Stimulants are the preferred performance-enhancing substances for elite athletes in general, and mephentermine seems to be more common among professional athletes in India. ¹⁸ Mephentermine is an indirectly acting sympathomimetic amine that triggers the release of norepinephrine and enhances dopamine release, contributing to its serious clinical consequences, like psychosis and cardiovascular issues such as hypertension, arrhythmias, and an increased risk of sudden death. ¹⁹ Greenberg and Lustig reported the first case of mephentermine abuse with acute psychotic symptoms after using the substance found in nasal inhalers for a short period.
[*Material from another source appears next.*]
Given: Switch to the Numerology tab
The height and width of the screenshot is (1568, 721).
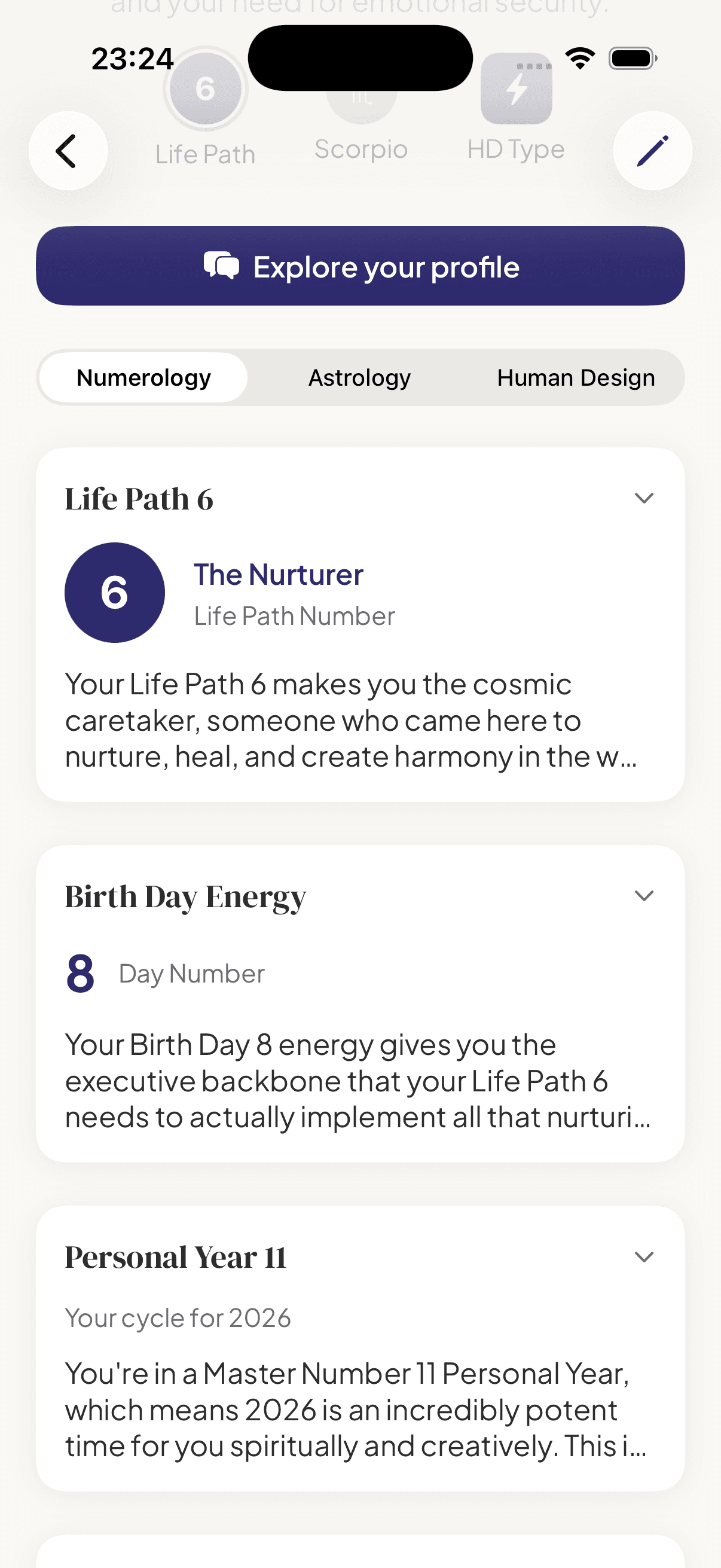Looking at the screenshot, I should 142,377.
One documented case involved a weightlifter abusing mephentermine injections and experiencing psychosis, but showed improvement after receiving antipsychotic treatment and stopping mephentermine use. ⁷ Singh et al. suggest that the drug’s addictive properties may be attributed to its active metabolite, phentermine, which acts similarly to amphetamine. ³ Our case series suggests three patients with no past or family history of psychiatric illness developing varying neuropsychiatric manifestations following mephentermine misuse, with an average dose of 150–450 mg. None of the patients reported using other performance-enhancing substances; each had been introduced to mephentermine specifically for its purported performance-enhancing effects. In two of our cases, stopping the offending drug, along with supportive management, resulted in a complete resolution of symptoms, suggesting a causal role of mephentermine in the symptom manifestation. Viral markers were negative in all three cases. A limitation in our case series was that urine drug screening was not done. Currently, there are no medications approved for the treatment of stimulant dependence and no established guidelines for their management. Some trialed treatments include agonist therapies with bupropion, modafinil, and methylphenidate, and non-agonist strategies like naltrexone and mirtazapine, aimed at reducing cravings, mitigating withdrawal symptoms, supporting abstinence, and, along with psychotherapies, with variable results.^{3, 8}

Conclusions

Although cases of mephentermine abuse and its neuropsychiatric manifestations are rare in medical literature, there are indications that the problem is on the rise. Thus, our case series adds to the literature on the role of mephentermine in its varied psychiatric presentations, especially in individuals with relatively few risk factors. Psychiatric and medical clinics will likely encounter more cases in the future. There is an urgent need for collaboration among medical specialists, policymakers, and law enforcement agencies to frame specific regulations to ensure restrictions on non-prescription access.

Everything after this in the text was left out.